Silverwood Lake: Cedar Springs
Silverwood Lake covers the former community of Cedar Springs in San Bernardino County.
Unlike many of the Gold Rush towns in this article, Cedar Springs was not primarily a mining town. It was a rural farming and ranching community in the San Bernardino Mountains. By the early 1900s, families lived and farmed in the area, and small community institutions developed over time.
Cedar Springs had schools, farms, homes, local businesses, and a self-sufficient rural character. Many residents had deep ties to the land, and the community became closely connected with the Seventh-day Adventist Church.
In the late 1950s and early 1960s, reservoir plans changed the future of Cedar Springs. The state began buying property, residents pushed back where they could, and the community was eventually removed as Cedar Springs Dam and Silverwood Lake moved forward.
Newspaper accounts later captured how personal that loss was for former residents, including families who had lived in Cedar Springs for decades before the buyout process forced them to leave. That human side is what makes Cedar Springs different from some of the older Gold Rush entries: it was still remembered by people who had known it as home.
Silverwood Lake was completed in the early 1970s. Most structures from Cedar Springs were removed before the reservoir filled, while local accounts still connect the old community with the landscape beneath the lake.
Today, visitors know Silverwood Lake mostly as a Southern California recreation area, but its underwater history gives the lake a deeper story than most people realize.
Lake Isabella: Old Kernville and Old Isabella
Lake Isabella covers parts of two older Kern County communities: Old Kernville and Old Isabella.
Old Kernville was originally known as Whiskey Flat. It began as a mining settlement in the 1860s after gold discoveries drew miners into the Kern River region. According to local tradition, the Whiskey Flat name came from an improvised drinking setup involving whiskey barrels, though the town later took the more respectable name Kernville.

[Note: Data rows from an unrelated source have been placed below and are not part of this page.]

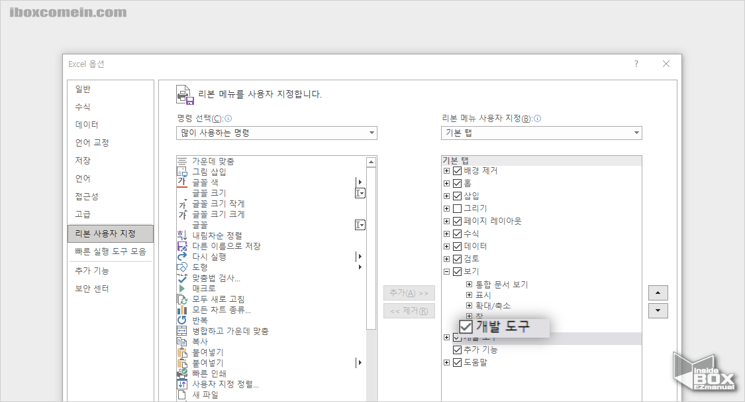This screenshot has height=402, width=745.
Task: Click the move-up arrow button
Action: [x=658, y=292]
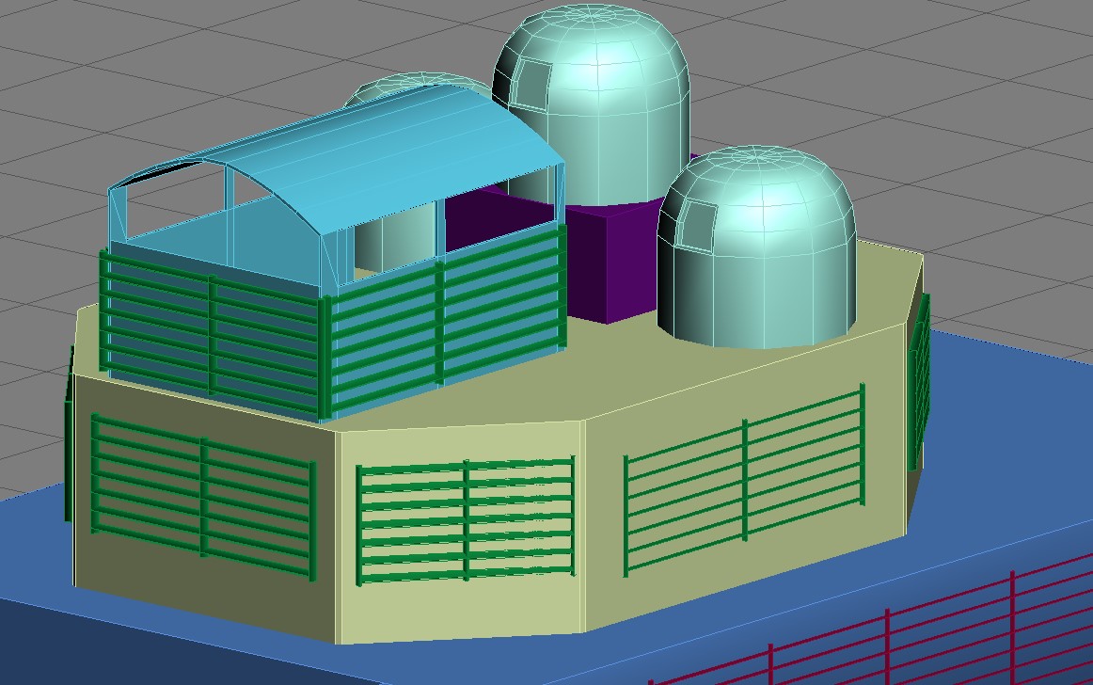Select the green railing on the shaded left wall
1093x685 pixels.
point(203,497)
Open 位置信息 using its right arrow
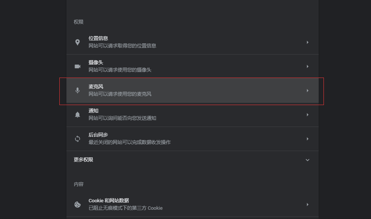Viewport: 371px width, 219px height. tap(307, 42)
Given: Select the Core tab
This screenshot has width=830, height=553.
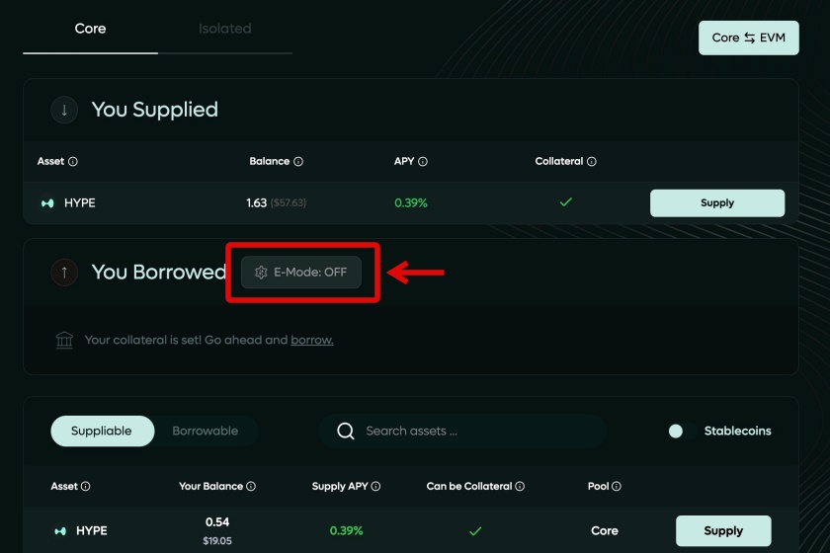Looking at the screenshot, I should click(91, 29).
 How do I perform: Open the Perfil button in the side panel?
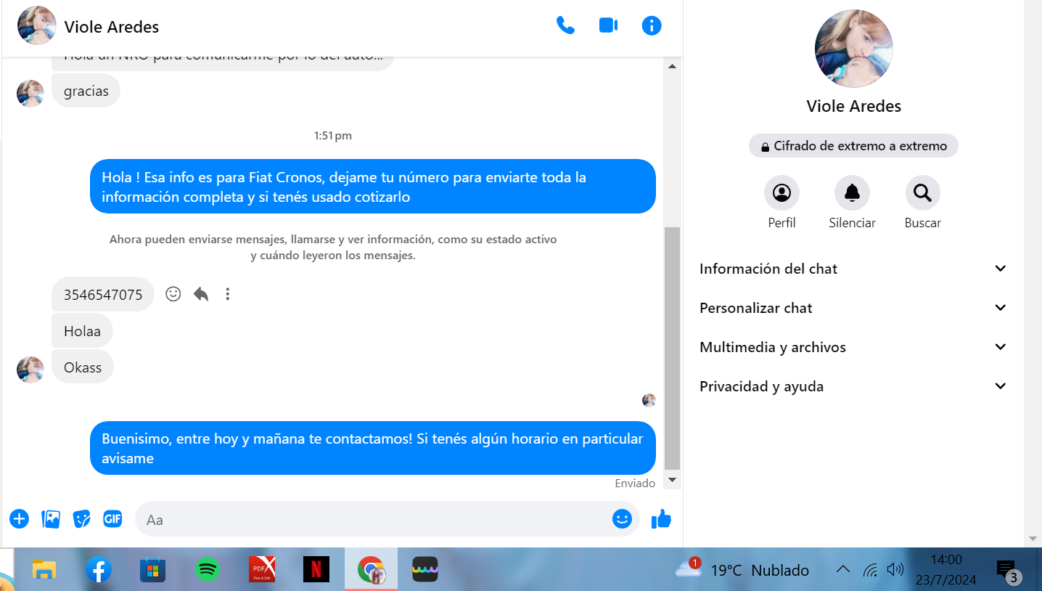782,193
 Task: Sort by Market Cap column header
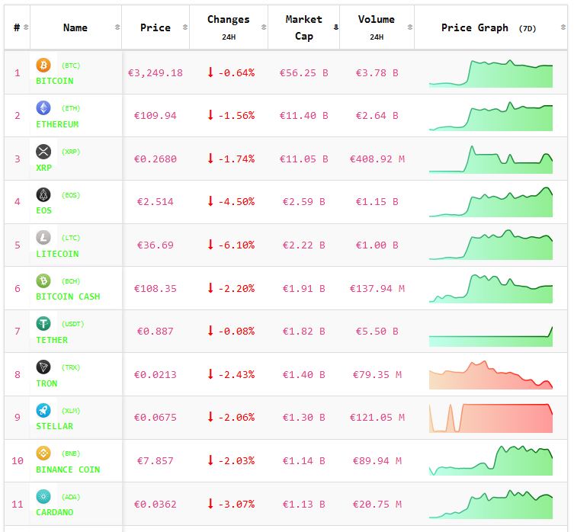pyautogui.click(x=303, y=27)
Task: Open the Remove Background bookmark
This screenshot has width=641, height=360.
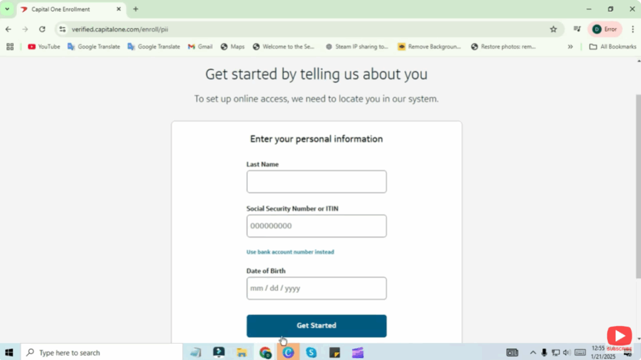Action: 429,46
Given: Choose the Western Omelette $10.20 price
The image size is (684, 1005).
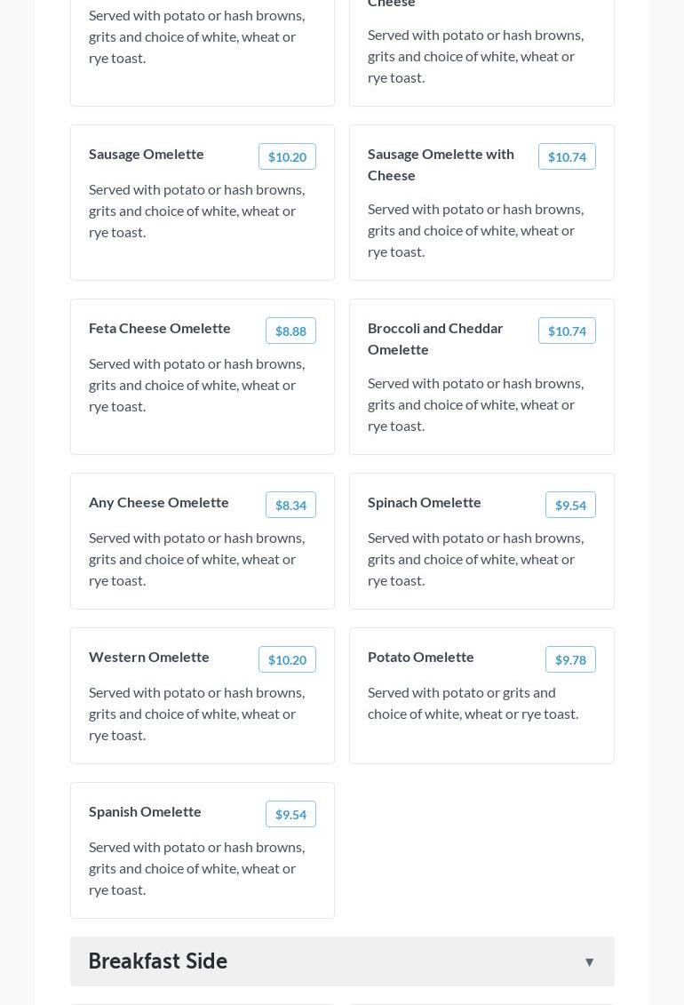Looking at the screenshot, I should pos(287,659).
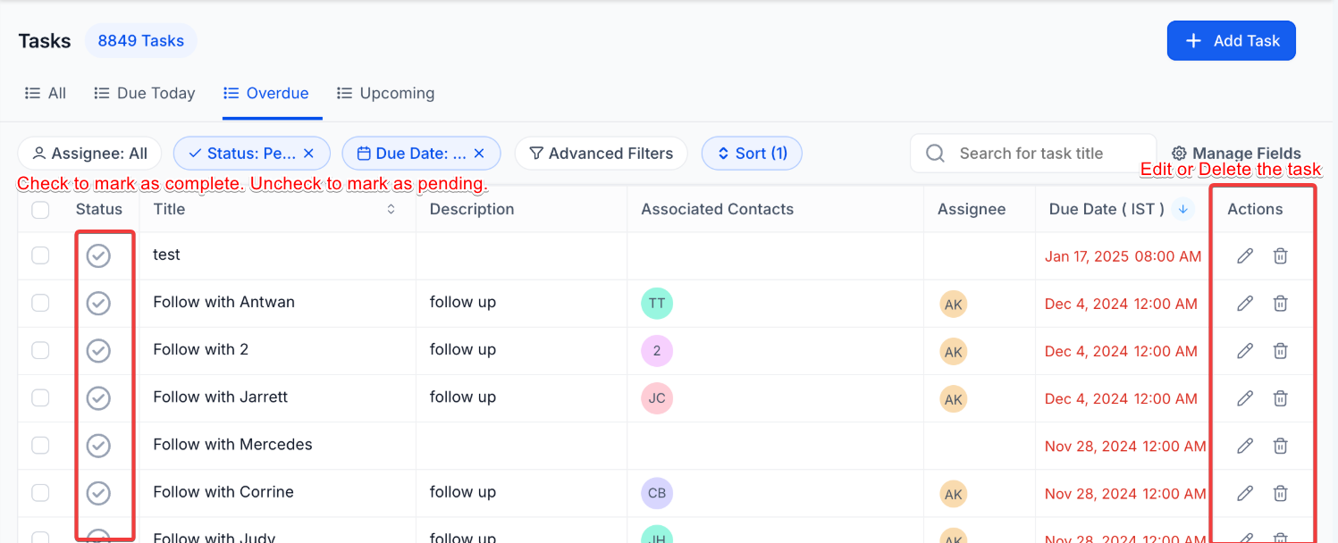This screenshot has height=543, width=1338.
Task: Open the Sort (1) options
Action: click(752, 154)
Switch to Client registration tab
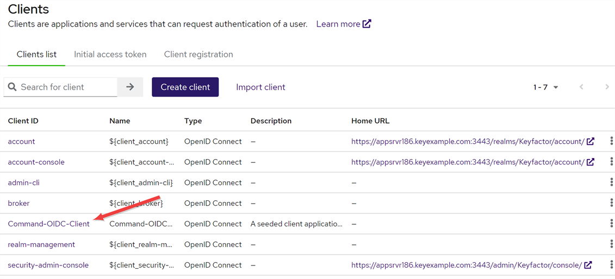 click(x=198, y=54)

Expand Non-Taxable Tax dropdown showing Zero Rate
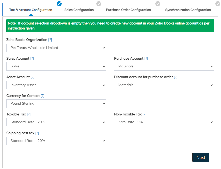[164, 122]
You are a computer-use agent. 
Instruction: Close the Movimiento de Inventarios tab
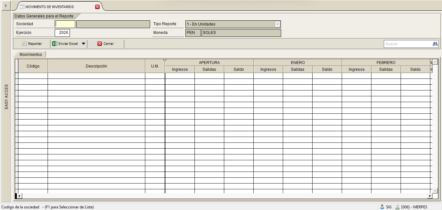pos(97,7)
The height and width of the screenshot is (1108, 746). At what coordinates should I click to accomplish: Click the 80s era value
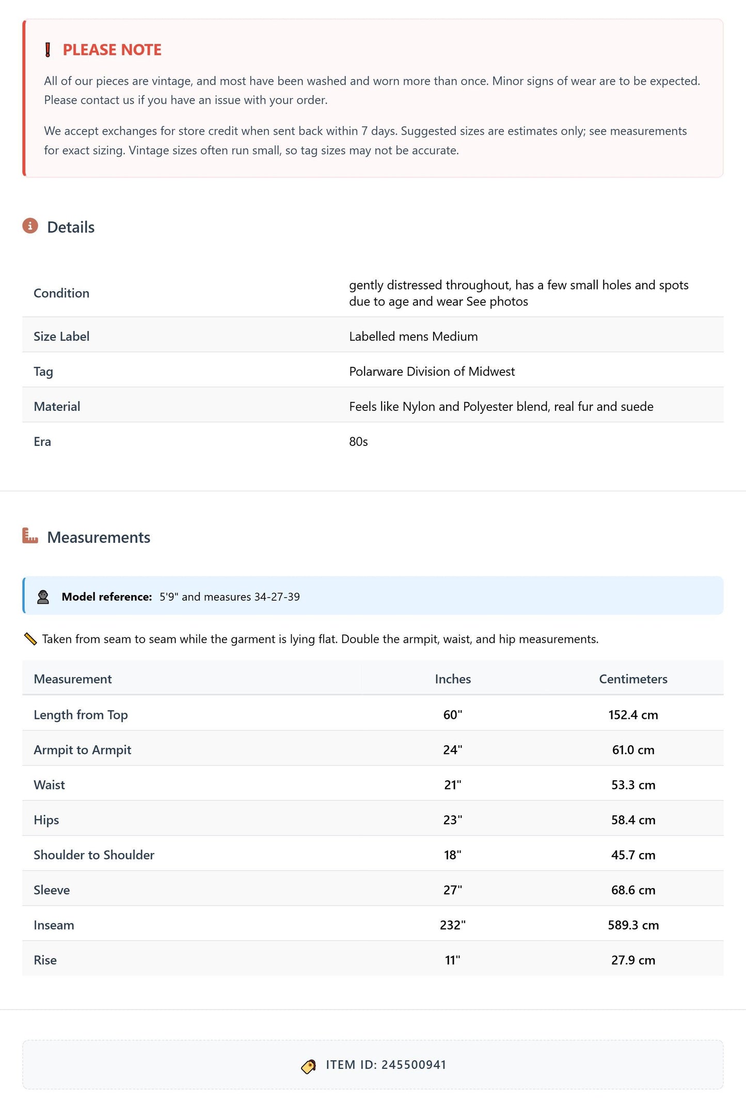point(358,442)
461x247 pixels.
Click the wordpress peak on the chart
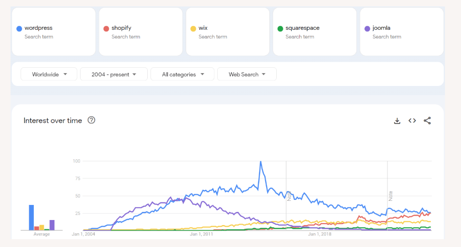261,161
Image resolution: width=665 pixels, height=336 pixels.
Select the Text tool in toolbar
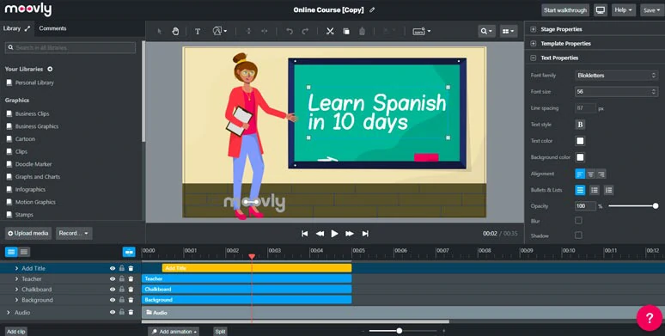198,32
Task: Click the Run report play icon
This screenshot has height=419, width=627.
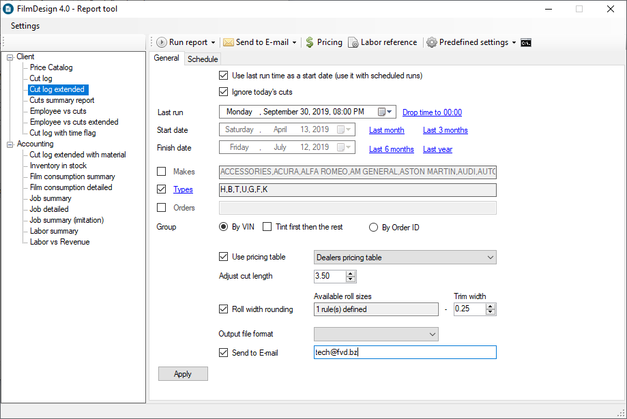Action: [162, 42]
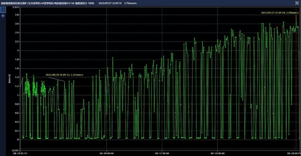
Task: Click the 2023/09/27 22:09:10 peak annotation
Action: pos(279,12)
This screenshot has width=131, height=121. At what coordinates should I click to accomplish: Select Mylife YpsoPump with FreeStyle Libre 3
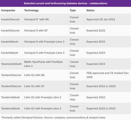click(43, 64)
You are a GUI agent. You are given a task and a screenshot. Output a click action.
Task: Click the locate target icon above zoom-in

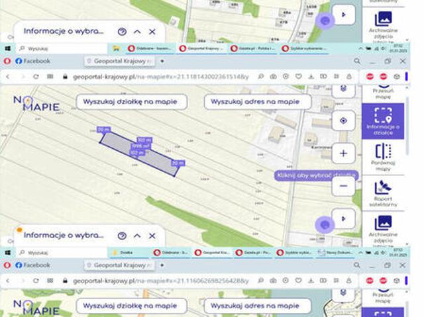(x=343, y=120)
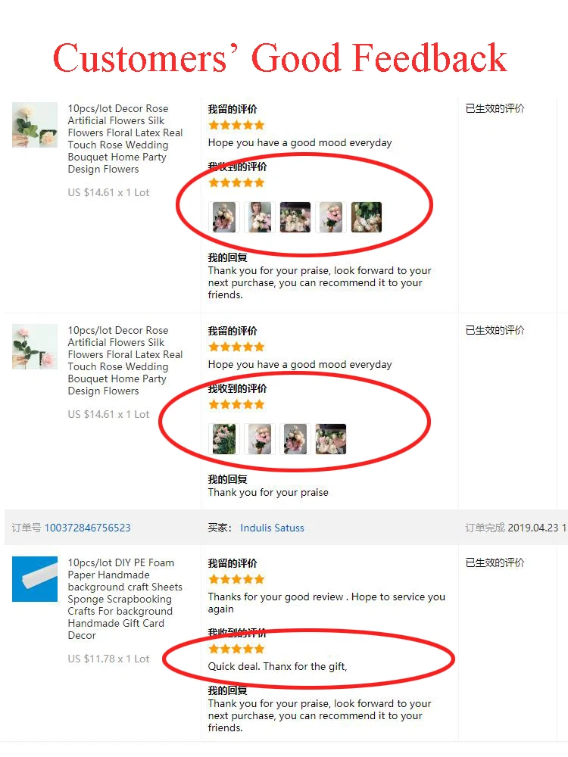View third dark-background photo in first feedback
Image resolution: width=568 pixels, height=757 pixels.
tap(295, 217)
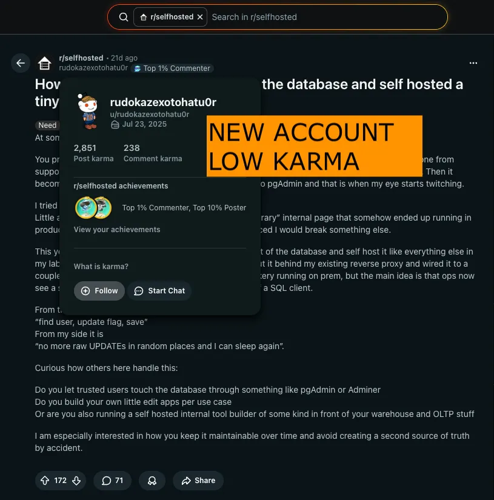The image size is (494, 500).
Task: Start Chat with the user
Action: pyautogui.click(x=159, y=291)
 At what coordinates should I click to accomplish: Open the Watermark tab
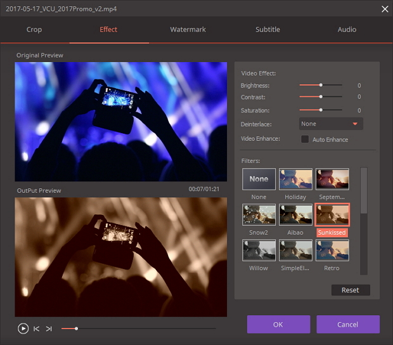click(188, 30)
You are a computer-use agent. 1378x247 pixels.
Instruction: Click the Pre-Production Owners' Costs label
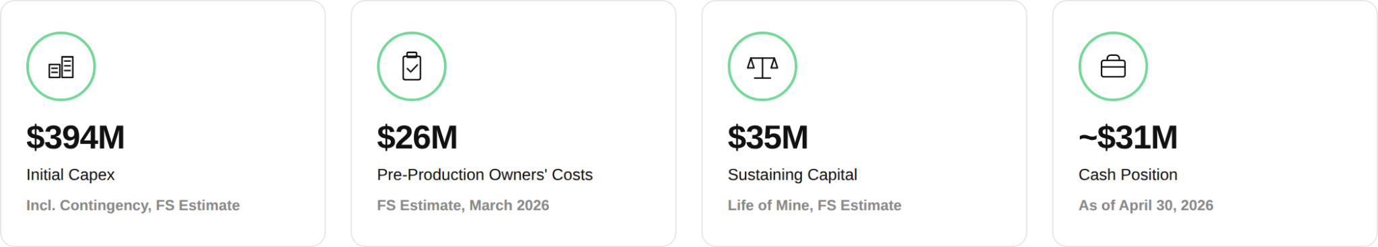click(x=485, y=175)
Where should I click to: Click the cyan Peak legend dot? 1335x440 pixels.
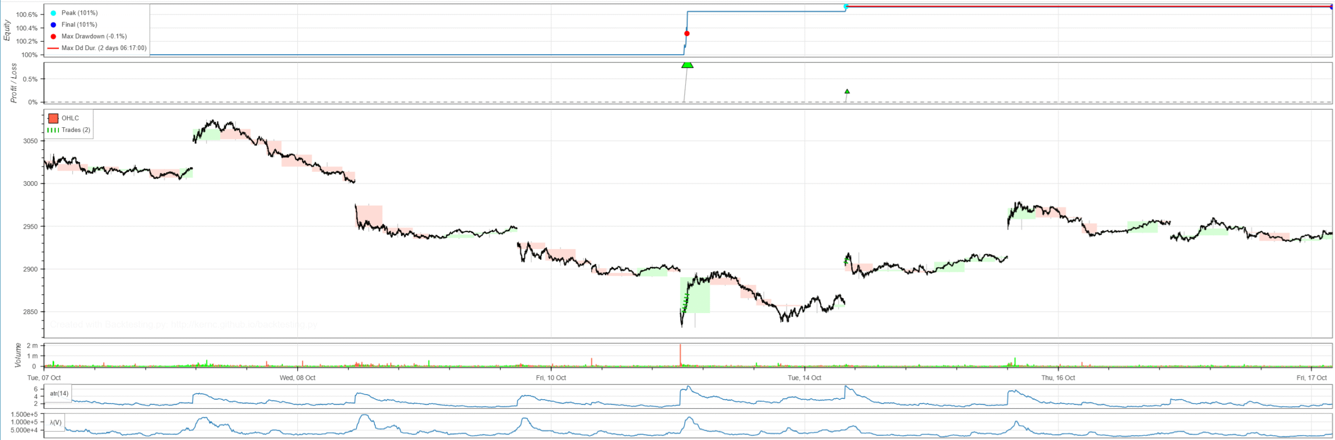click(x=53, y=13)
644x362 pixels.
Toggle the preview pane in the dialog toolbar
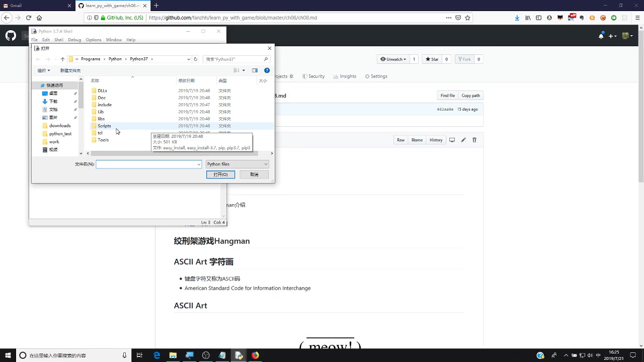(x=255, y=70)
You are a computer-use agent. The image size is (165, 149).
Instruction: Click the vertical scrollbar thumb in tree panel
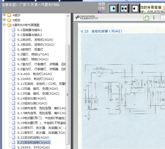click(68, 95)
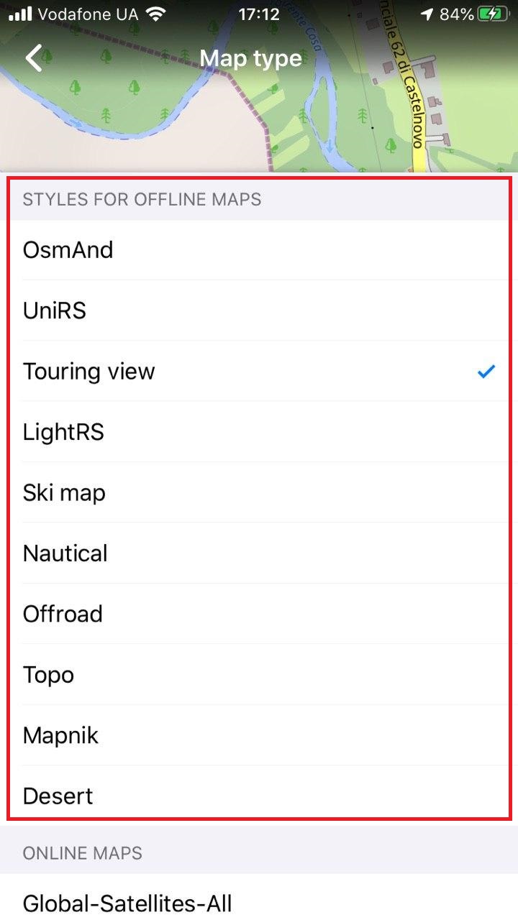Select the OsmAnd map style
Screen dimensions: 518x920
pyautogui.click(x=259, y=250)
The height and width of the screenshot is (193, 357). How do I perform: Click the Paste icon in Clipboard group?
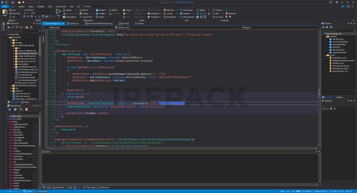pos(4,12)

The Kernville name honored Edward M. Kern, the typographer and explorer associated with John C. Fremont’s expedition. Over time, the town developed hotels, saloons, a church, a school, a post office, and other features of a permanent community. Newspaper accounts of the town’s later history also connect the Whiskey Flat name to early saloon culture and the colorful identity that Kernville still celebrates today.
Old Isabella developed nearby in the late 1800s and gave its name to the later reservoir. The town was founded by Steven Barton and named for Queen Isabella of Spain. Like Old Kernville, it was affected when Isabella Dam and reservoir were built.
When the reservoir project moved forward, some buildings and the cemetery were moved, while other structures were demolished before the lake filled. During severe droughts and low-water periods, foundations and traces of Old Kernville have reappeared, drawing attention from historians, photographers, and curious visitors.
That visible connection between the modern lake and the old townsite is part of what makes Lake Isabella one of the more accessible underwater-town stories in California. Even when the foundations are hidden again, the region’s Whiskey Flat Days tradition keeps the older town identity alive above the water.
For readers already exploring this part of Kern County’s lost-place history, Silver City Ghost Town is a natural nearby pairing because it preserves a different kind of old mining-town atmosphere above ground.
Lexington Reservoir: Alma and Lexington
Lexington Reservoir in Santa Clara County covers one of the most interesting submerged-town stories in the Bay Area.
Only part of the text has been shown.